::: Dataset extract :::

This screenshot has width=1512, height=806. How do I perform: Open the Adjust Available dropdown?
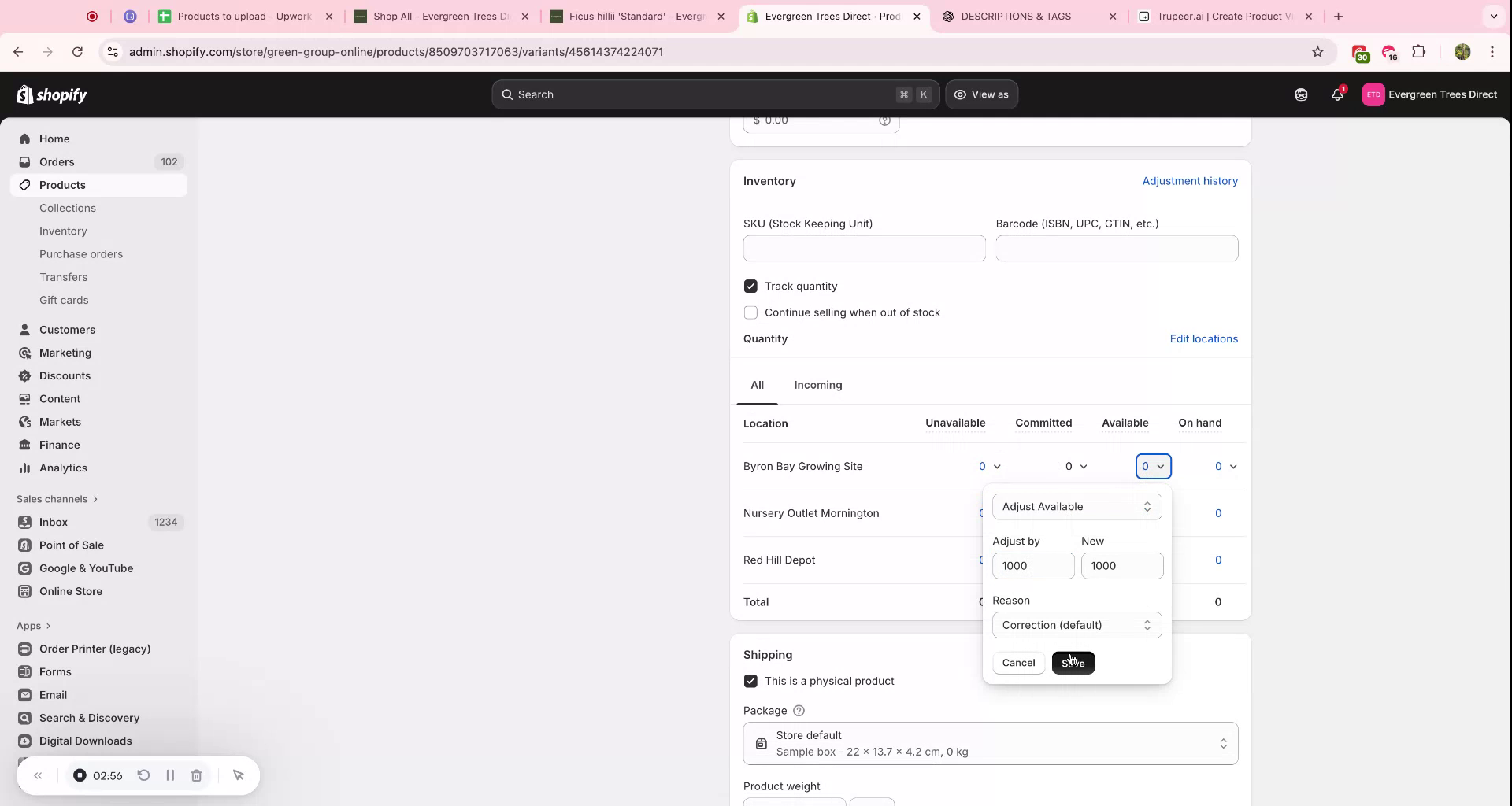coord(1077,506)
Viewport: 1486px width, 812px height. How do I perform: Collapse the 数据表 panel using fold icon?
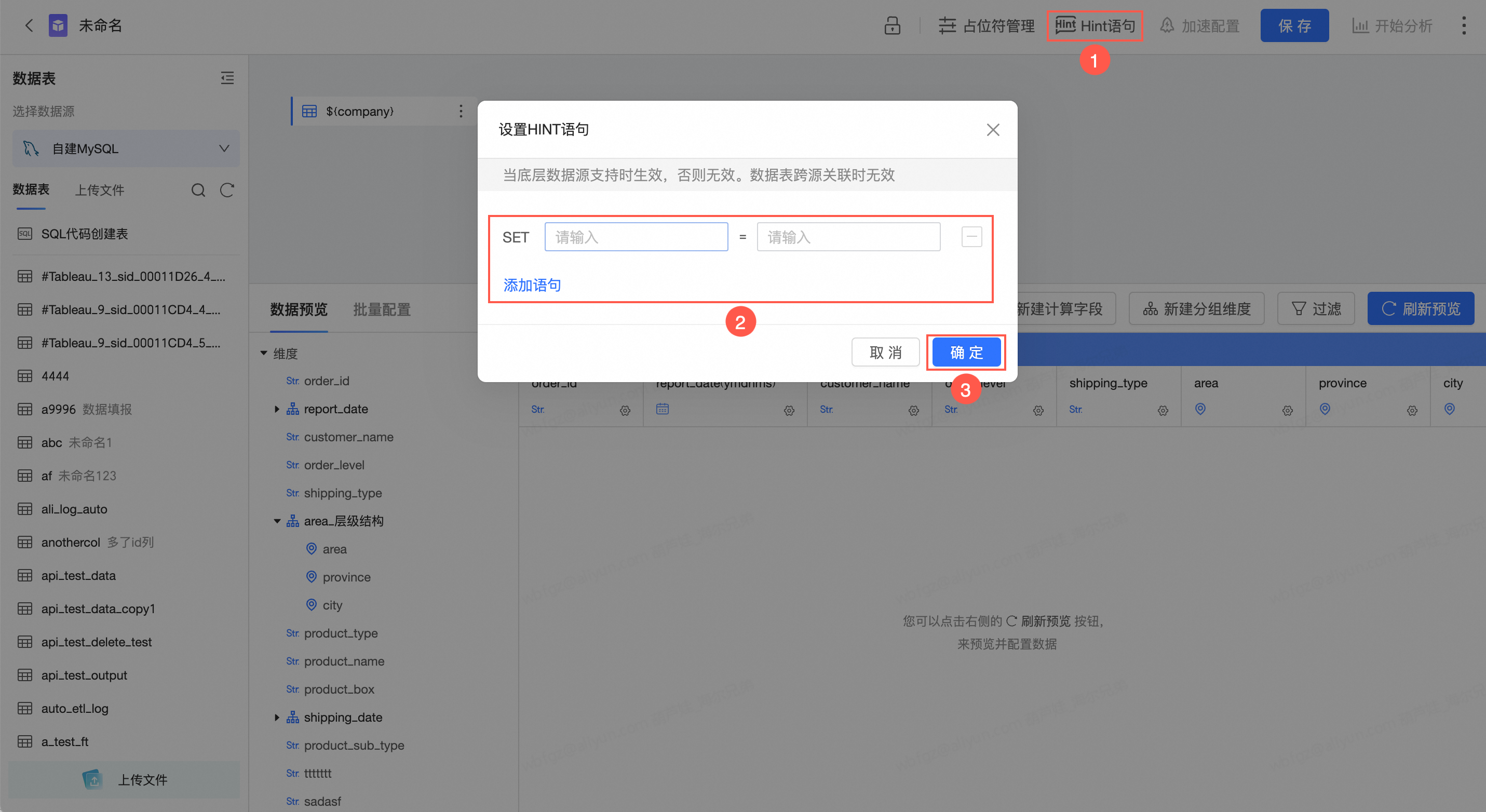[x=227, y=78]
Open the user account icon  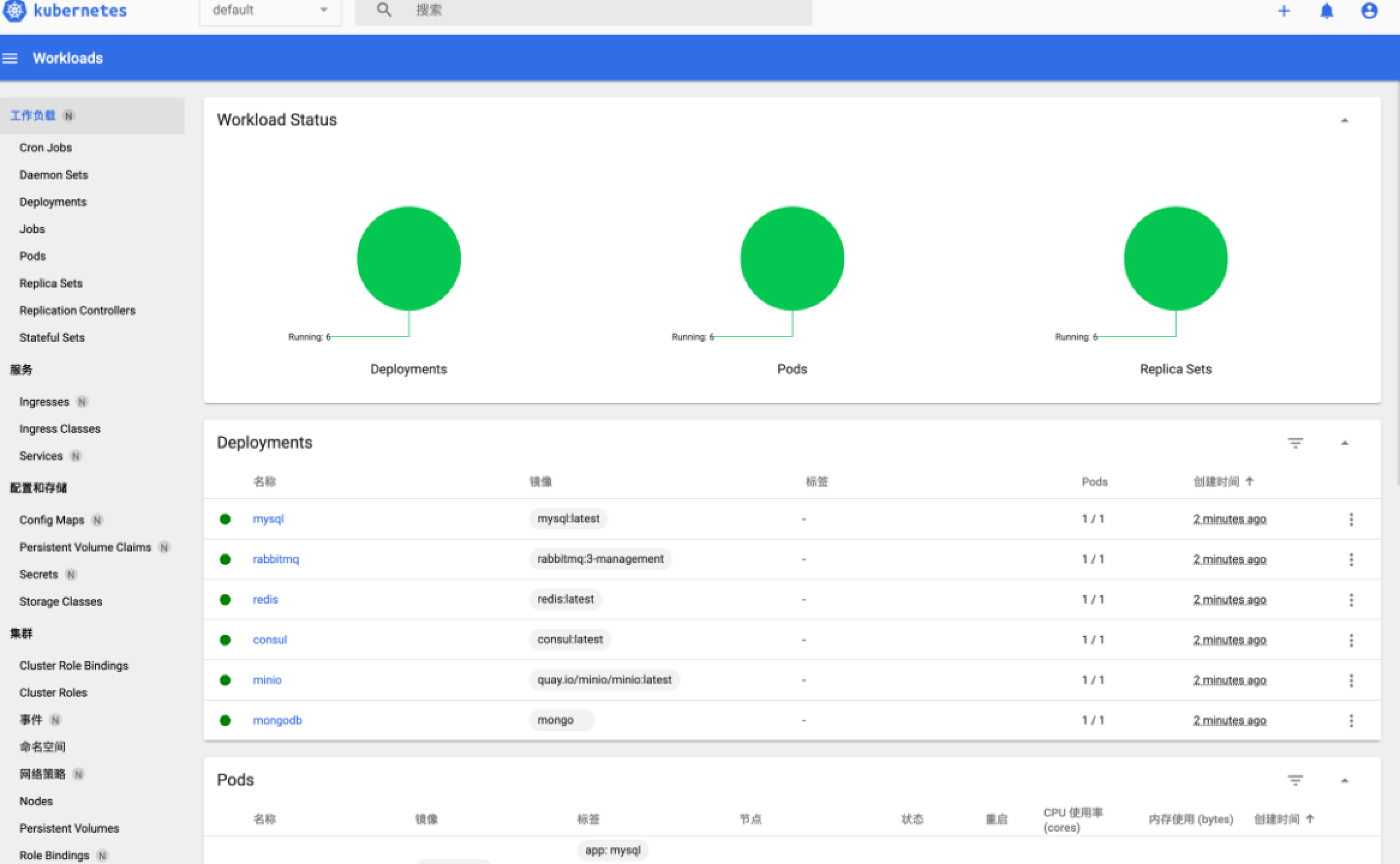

:::

Copy out all the data exactly, skipping the pictures.

◆ Solution to the exercise ◆
This screenshot has width=1512, height=806. How do I perform: Open the Adjust Available dropdown?
coord(1077,506)
Viewport: 1486px width, 812px height. How do I perform: Collapse the 数据表 panel using fold icon?
[x=227, y=78]
Open the user account icon  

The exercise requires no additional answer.